Low Tide Wanderings installationThomas Schütte, Low Tide Wanderings, 2001 (installed in Print/Out at MoMA, 2011)

In 2001, with digital practices becoming increasingly widespread in the visual arts, Thomas Schütte decided to use very traditional, analogue image-making as a way of keeping a visual diary. Rather than drawing in sketchbooks, as he usually would, Schütte adopted the more labour-intensive approach of etching. He subsequently produced an edition of 139 prints, one of which is included in the Print/Off at MoMA.

Reading someone else’s diary, a decade after the event, isn’t necessarily that interesting and in part the fascination of this work lies in the installation rather than the images. The prints are suspended on lines criss-crossed through the gallery just above head height (if, like me, you’re quite short).
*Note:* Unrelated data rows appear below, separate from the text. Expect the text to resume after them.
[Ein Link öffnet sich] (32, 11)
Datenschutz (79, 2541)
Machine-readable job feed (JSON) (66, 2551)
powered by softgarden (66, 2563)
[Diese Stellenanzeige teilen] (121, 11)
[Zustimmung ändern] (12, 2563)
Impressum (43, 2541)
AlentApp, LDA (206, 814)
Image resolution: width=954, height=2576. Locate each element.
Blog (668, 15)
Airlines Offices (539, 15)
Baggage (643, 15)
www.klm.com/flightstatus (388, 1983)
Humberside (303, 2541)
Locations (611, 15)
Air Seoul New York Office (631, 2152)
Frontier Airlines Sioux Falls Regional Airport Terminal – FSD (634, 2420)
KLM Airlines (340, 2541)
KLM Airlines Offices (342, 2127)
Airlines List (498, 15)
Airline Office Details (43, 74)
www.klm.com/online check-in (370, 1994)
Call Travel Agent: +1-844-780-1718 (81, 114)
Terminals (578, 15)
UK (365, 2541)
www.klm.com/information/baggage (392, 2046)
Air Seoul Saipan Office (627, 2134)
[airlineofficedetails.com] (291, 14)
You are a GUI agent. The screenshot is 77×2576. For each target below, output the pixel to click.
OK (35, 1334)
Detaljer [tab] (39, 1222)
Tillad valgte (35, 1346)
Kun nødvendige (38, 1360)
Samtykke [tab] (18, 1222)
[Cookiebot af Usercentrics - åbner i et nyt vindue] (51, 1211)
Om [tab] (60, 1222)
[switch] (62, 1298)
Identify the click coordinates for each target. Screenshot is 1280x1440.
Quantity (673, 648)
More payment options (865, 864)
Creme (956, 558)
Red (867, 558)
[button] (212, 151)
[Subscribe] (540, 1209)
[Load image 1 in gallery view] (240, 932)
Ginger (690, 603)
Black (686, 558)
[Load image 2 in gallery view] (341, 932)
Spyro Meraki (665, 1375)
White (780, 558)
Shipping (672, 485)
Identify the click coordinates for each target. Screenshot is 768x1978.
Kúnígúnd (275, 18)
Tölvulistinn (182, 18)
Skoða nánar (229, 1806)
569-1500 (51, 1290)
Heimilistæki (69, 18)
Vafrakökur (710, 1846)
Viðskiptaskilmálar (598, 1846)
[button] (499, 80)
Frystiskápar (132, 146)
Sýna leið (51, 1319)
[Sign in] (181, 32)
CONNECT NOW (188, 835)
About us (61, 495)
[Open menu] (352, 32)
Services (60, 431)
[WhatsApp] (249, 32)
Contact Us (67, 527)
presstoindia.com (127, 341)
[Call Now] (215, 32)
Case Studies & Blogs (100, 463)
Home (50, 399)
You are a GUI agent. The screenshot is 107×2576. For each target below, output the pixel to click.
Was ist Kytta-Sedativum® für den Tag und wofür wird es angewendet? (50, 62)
The images are sometimes charming, sometimes funny with many exhibiting a slightly bleak humour. The events of September 2001 are here of course, but overall world events play second fiddle to more mundane matters.

Shit happens

The installation makes it impossible to read the work as a diary – there is no beginning or end and no clear sense of time passing or of a story unfolding – but that’s not really the point. Though in a way the work acts as a window into Schütte’s mind, in the main these are images to enjoy as single frames in a non-narrative.

Thomas Schütte, Low Tide Wanderings, 2001 (installed in Print/Out at MoMA, 2011)Thomas Schütte, Low Tide Wanderings, 2001 (installed in Print/Out at MoMA, 2011)

It would be possible to pass through the space without noticing key moments in the work – such as the twin towers image – and simply enjoy the images one glanced at random for what they are. I suspect few people really look at all the prints and I’m not sure it’s remotely necessary to do so to appreciate the piece.

Overall Print/Out is an examination of printmaking’s increasing diversity of approaches and the move away from the ‘traditional print studio‘ so it’s interesting that Schütte’s work represents such a deliberate jump in the opposite direction. At a time when are can be made from anything, using whatever approach or process the artist deems appropriate, there is still a very clear place for the most traditional practices. Ultimately good art happens when the artist has something to say no matter how they choose to say it.